Thank you for your question, Mr. Garon.
We are certainly at a time when policy leadership is an opportunity on climate finance. I mentioned a number of other jurisdictions that are moving in this direction, including most of Canada's largest trading partners.
An important piece here would be to recognize that Canada is currently behind other countries when it comes to setting climate finance rules and regulations. OSFI, the main federal financial regulator, put in place guideline B-15 a few months ago, which requires disclosure, essentially reporting on emissions, from large, federally regulated financial institutions. When they came out with that, they recognized that the first piece of infrastructure in climate finance regulation put us about three to five years behind other countries when it comes to financial supervision on climate change.

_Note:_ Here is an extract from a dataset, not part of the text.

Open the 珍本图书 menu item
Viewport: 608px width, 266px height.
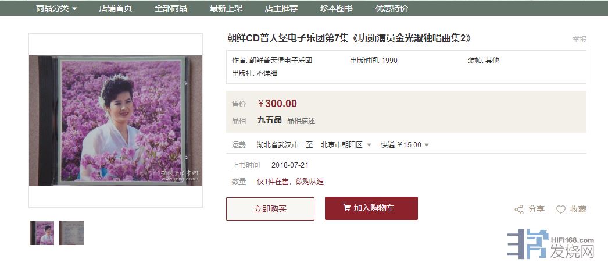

OSFI is very much looking at this from the risk perspective. What are the risks from climate change to financial institutions? They recognize that moving that forward, which was quite a significant effort for them, put us where other jurisdictions were three to five years ago. If we want to move into a position of leadership, if Canada wants to attract capital for the green transition and be recognized as a leader, we have quite a bit of work to be done, and we've outlined a few of those, me and other colleagues in our testimony here today.
I will point to the proposed climate-aligned finance act. That bill is a very comprehensive piece of policy legislation for what is required to bring Canada's financial system, our banks' pension funds, in line with Canada's existing commitments under the Paris Agreement. Senator Galvez, when drafting that bill—
Pardon me. Is my audio coming through all right?
Again, I'd like to thank the member for his question.